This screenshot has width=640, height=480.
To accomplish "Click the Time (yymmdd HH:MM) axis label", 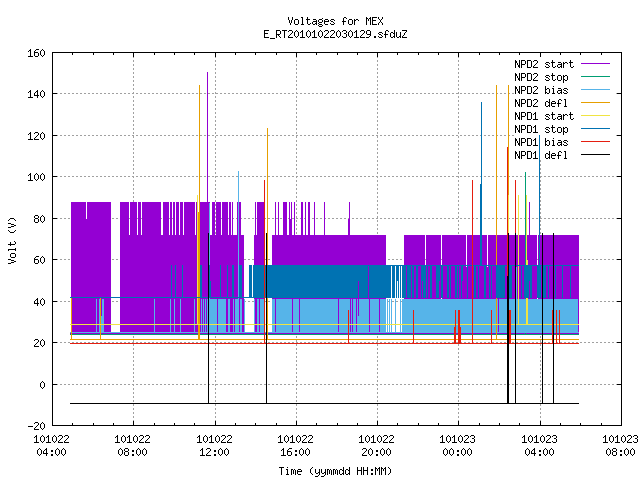I will 335,471.
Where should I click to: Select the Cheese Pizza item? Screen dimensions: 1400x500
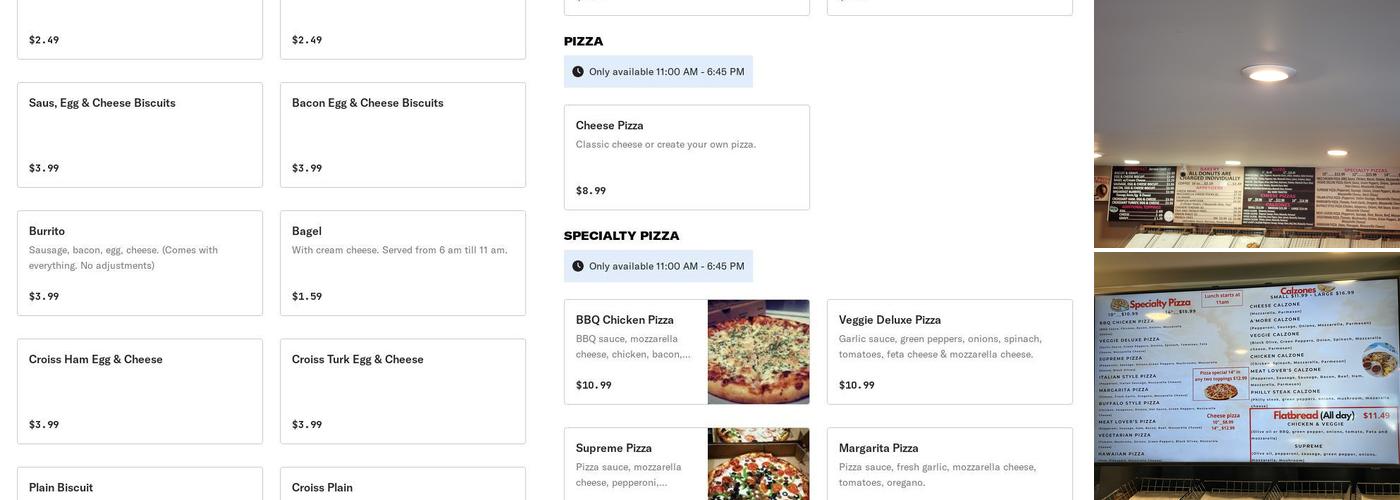686,157
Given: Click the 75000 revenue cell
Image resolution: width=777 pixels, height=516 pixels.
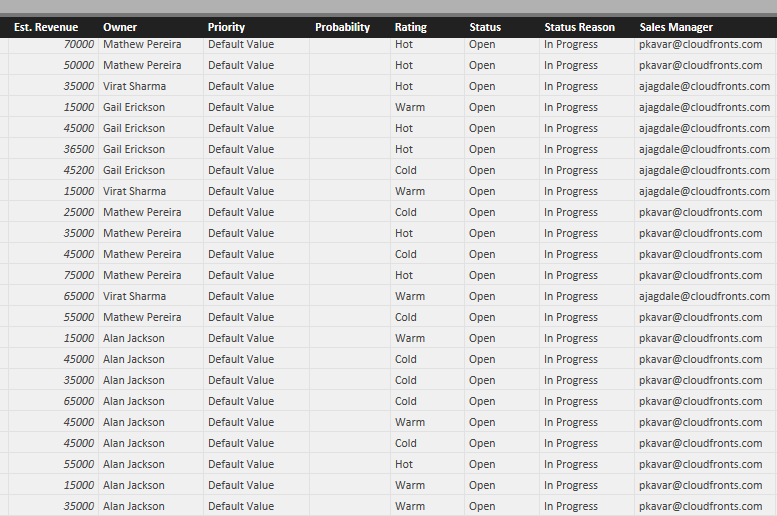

# # # # #

Rewrite the stretch from the line containing "Given: Click the 75000 revenue cell" through the end of the records, changing "revenue" to "income" and keeping everything else the same. Leave the pictures out of your answer.

* [OUTPUT FOR THIS TASK]
Given: Click the 75000 income cell
Image resolution: width=777 pixels, height=516 pixels.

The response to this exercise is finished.